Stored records

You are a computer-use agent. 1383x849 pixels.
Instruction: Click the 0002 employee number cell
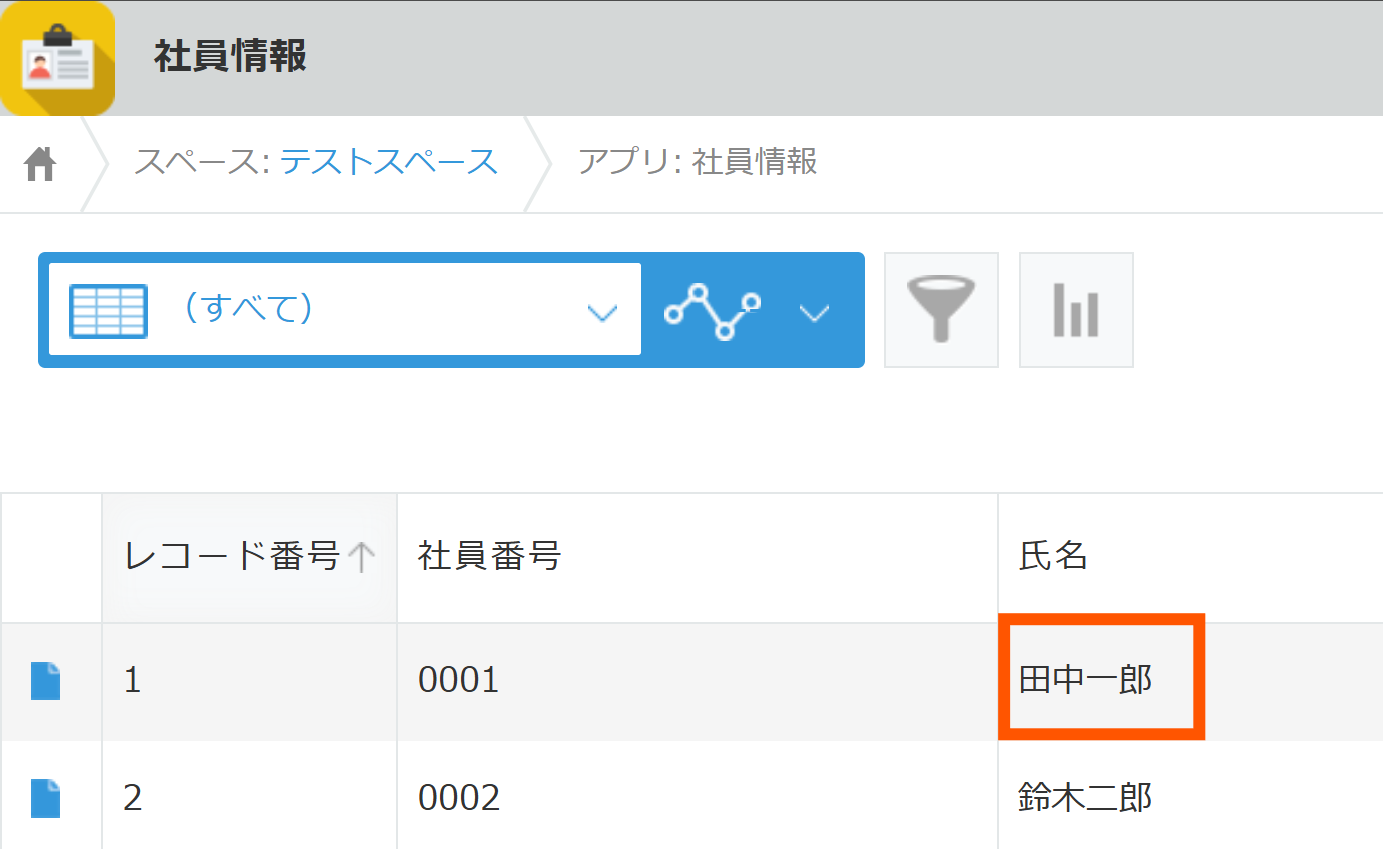click(x=459, y=797)
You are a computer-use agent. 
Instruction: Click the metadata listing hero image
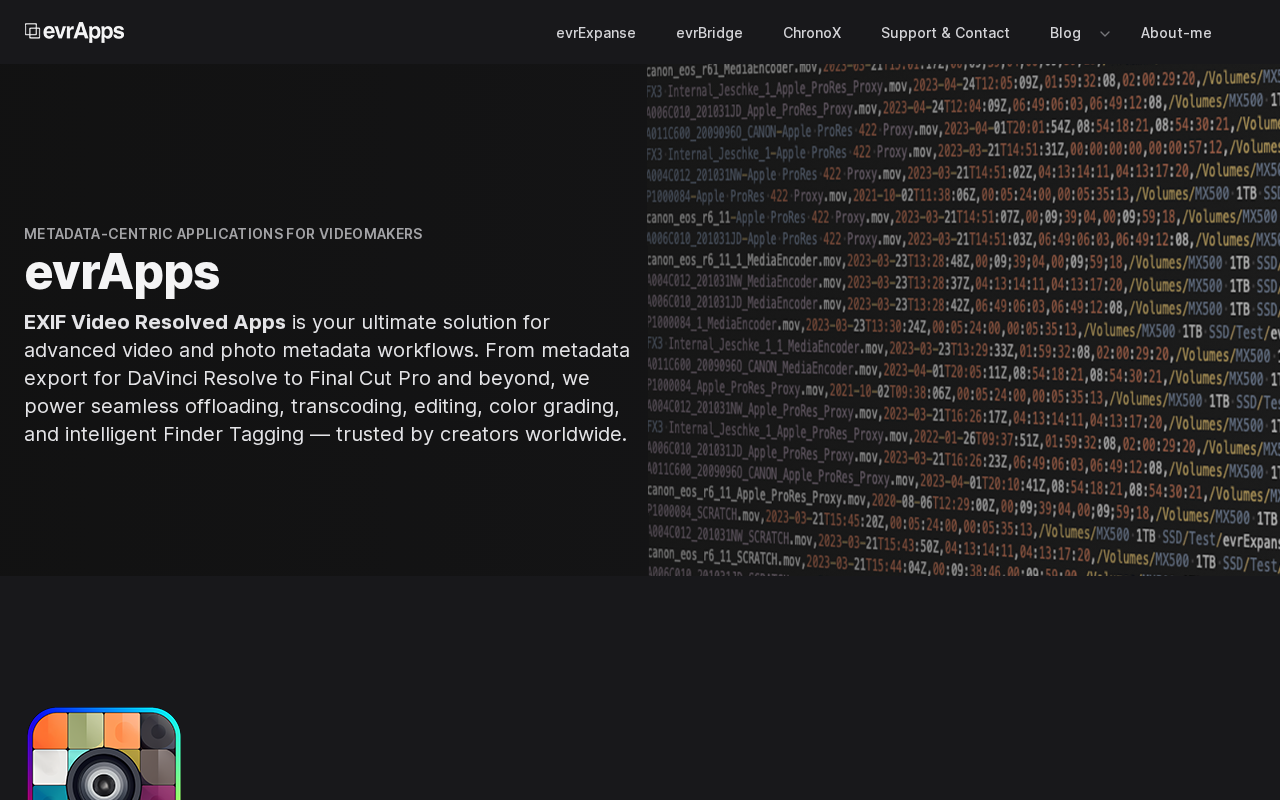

#### [Directions for this task]
Every entry above, pictures excluded, needs to be duplicated exactly.

#### [Written response]
You are a computer-use agent. 1383x849 pixels.
Instruction: Click the 0002 employee number cell
click(x=459, y=797)
You are a computer-use agent. 
Instruction: Click the metadata listing hero image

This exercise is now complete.